**** LISTED ENTRIES
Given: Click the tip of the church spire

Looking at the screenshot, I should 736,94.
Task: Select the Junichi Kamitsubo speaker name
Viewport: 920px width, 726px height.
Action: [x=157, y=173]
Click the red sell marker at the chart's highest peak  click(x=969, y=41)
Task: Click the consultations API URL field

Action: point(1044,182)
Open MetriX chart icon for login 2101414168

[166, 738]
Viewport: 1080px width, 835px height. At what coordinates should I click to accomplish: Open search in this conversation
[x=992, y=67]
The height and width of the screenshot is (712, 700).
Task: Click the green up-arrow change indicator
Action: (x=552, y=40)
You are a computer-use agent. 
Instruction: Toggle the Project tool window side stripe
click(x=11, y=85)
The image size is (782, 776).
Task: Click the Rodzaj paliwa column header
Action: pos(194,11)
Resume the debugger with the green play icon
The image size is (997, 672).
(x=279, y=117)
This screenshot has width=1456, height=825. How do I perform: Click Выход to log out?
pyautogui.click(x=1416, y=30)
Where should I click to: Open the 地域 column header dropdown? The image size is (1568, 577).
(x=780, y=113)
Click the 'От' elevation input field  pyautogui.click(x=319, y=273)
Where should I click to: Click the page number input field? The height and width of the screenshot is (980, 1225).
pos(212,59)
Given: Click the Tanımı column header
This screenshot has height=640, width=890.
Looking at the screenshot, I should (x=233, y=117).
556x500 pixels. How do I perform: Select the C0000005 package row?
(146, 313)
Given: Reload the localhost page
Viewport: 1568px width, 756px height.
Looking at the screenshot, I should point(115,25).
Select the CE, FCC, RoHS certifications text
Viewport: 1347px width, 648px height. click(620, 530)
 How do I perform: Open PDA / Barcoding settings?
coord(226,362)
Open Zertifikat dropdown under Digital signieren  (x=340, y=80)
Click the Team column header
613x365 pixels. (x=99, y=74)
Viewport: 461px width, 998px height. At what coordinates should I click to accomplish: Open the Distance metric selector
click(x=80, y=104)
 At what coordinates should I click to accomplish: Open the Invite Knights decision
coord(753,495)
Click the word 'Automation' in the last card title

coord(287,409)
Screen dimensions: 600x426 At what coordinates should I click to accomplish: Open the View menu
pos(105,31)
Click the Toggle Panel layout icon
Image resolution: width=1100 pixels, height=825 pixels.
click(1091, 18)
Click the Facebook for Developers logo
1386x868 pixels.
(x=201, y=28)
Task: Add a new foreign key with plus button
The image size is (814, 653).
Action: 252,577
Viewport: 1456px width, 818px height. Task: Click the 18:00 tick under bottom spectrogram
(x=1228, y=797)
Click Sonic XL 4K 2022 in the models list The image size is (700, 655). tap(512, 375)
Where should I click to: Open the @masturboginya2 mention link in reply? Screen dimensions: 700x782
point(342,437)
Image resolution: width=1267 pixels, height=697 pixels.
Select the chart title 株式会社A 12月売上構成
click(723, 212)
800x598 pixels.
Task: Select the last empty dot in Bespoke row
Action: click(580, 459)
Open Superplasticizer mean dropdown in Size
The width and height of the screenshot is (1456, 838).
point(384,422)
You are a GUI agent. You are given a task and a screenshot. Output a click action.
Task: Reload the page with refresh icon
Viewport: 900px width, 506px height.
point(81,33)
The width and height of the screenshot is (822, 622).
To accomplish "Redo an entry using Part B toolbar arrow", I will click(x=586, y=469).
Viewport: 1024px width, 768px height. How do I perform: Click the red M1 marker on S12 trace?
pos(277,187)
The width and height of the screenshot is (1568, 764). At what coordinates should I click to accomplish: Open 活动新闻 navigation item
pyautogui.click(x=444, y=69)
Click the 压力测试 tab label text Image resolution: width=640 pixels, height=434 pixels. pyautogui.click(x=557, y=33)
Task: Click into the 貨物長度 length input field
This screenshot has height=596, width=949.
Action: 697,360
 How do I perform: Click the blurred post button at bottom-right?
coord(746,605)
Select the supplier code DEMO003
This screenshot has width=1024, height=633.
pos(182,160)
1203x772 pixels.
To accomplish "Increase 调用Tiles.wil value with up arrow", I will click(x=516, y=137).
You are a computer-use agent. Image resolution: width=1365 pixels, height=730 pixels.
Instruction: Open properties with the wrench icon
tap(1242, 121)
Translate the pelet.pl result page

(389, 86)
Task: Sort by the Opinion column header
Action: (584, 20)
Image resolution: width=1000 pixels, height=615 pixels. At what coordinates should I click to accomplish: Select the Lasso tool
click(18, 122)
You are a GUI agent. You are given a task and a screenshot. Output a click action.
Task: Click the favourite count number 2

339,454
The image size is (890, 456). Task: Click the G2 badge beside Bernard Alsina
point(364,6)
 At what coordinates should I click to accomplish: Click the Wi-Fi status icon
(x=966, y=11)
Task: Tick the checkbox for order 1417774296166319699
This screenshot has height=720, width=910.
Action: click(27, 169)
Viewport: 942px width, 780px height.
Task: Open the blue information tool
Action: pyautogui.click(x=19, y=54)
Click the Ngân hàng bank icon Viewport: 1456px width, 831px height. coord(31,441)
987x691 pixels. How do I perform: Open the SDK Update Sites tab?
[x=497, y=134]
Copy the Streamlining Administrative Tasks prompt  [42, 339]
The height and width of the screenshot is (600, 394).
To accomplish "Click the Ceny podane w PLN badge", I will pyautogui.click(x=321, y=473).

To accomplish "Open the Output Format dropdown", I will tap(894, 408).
********
■ WHAT TO PRODUCE ■
Please put everything from the start of the data down to the line containing "Click the red sell" into a CSV with the columns instruction and answer. Give each instruction and its answer their own row, with every field quoted and line breaks replaced by spaces.

■ RESULT FOR THIS EXERCISE ■
instruction,answer
"Given: Click the tip of the church spire","Looking at the screenshot, I should 736,94."
"Task: Select the Junichi Kamitsubo speaker name Viewport: 920px width, 726px height.","Action: [x=157, y=173]"
"Click the red sell marker at the chart's highest peak","click(x=969, y=41)"